Some API apps provide additional functionality for interacting with patient data not offered by DrChrono, and can benefit by being incorporated into DrChrono's patient information page via iframe. We have created a simple API to make this possible.

To make an existing API application accessible via an iframe on the patient page, you need to update either "Patient iframe" or "Clinical note iframe" section in API management page, to make the iframe to appear on (either the patient page or the clinical note page), with the URL that the iframe will use for each page, and the height it should have. The application will be reviewed before it is approved to ensure that it is functional and secure.

Register a Doctor

iframe applications will appear as choices on the left-hand menu of the patient page for doctors registered with your application. To register a doctor with your application, make a POST request to the /api/iframe_integration endpoint using the access token for the corresponding doctor.
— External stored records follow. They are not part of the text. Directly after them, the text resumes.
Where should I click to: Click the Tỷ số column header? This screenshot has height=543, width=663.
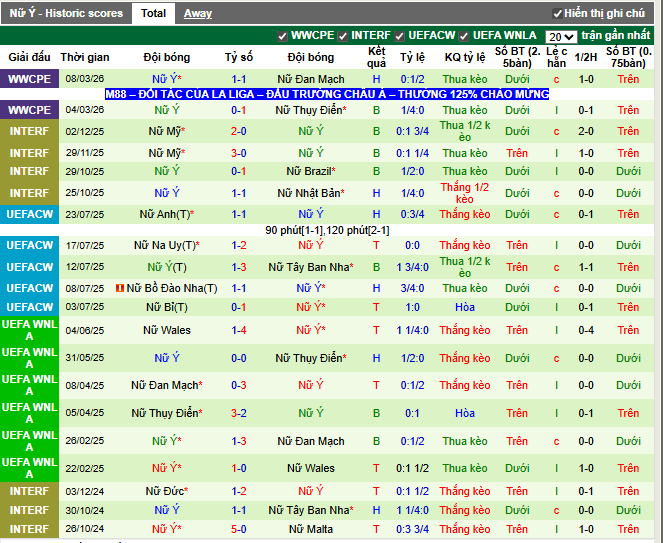[x=239, y=58]
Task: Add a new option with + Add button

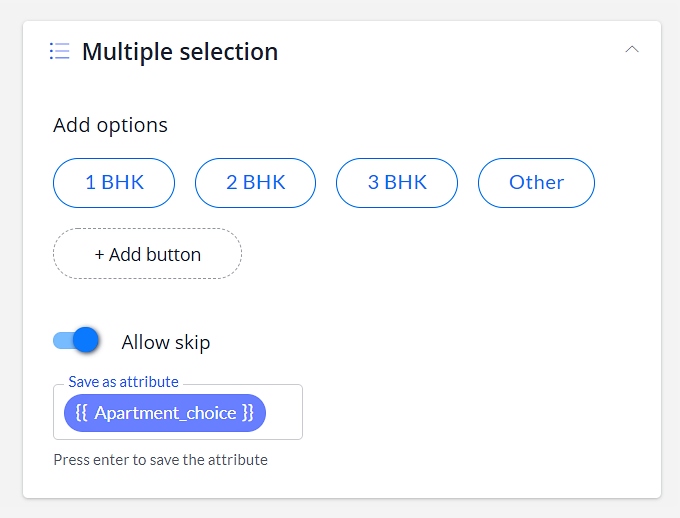Action: click(147, 254)
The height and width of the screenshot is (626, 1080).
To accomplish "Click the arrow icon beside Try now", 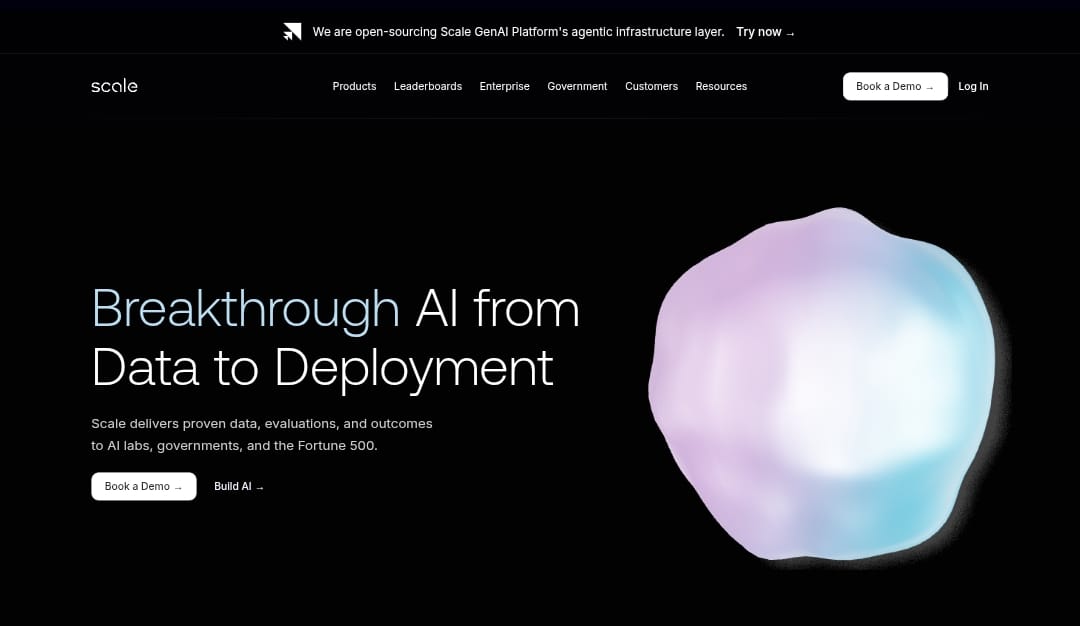I will [x=790, y=33].
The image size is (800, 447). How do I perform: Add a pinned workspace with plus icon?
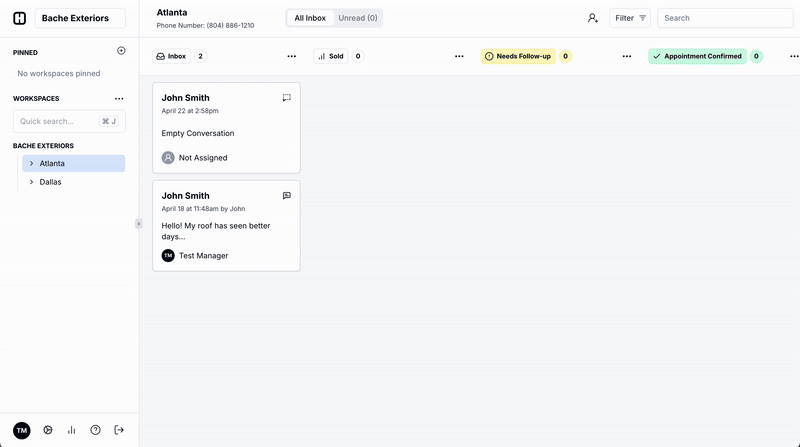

This endpoint does not expect any payload.

To disable your iframe application for a doctor, make a DELETE request to the same endpoint.

Populating the iframe

There are two places where the iframe can be displayed, either within the patient detail page or the clinical note page, shown below respectively:

Iframe on the patient page

Iframe on the clinical note page

When requesting approval for your iframe app, you must specify a URL for one or both of these pages which will serve as the base URL for your IFrame contents. When a doctor views your iframe, the source URL will have various query parameters appended to it, for example for the patient page the src parameter of the IFrame will be:

<iframe_url>?doctor_id=<doctor_id>&patient_id=<patient_id>&practice_id=<practice_id>&iat=<iat>&jwt=<jwt>

The jwt parameter is crucial if your application transfers any sort of PHI and does not implement its own login system. It encapsulates the other parameters in a JSON web token (JWT) and signs them using SHA-256 HMAC with your client_secret as the key. This verifies that the iframe is being loaded within one of DrChrono's pages by an authorized user. In production, you should validate the JWT using an approved library (which are listed on the official site), and only use the parameters extracted from the JWT. Using Python and Django, this might look like:

import jwt

CLIENT_SECRET = <client_secret>
MAX_TIME_DRIFT_SECONDS = 60

def validate_parameters(request):
    token = request.GET['jwt']

    return jwt.decode(token, CLIENT_SECRET, algorithms=['HS256'], leeway=MAX_TIME_DRIFT_SECONDS)

Modern browsers' same-origin policy means that data cannot be passed between your application and DrChrono's page through the iframe. Therefore, interaction must happen through the API, using information provided in JWT.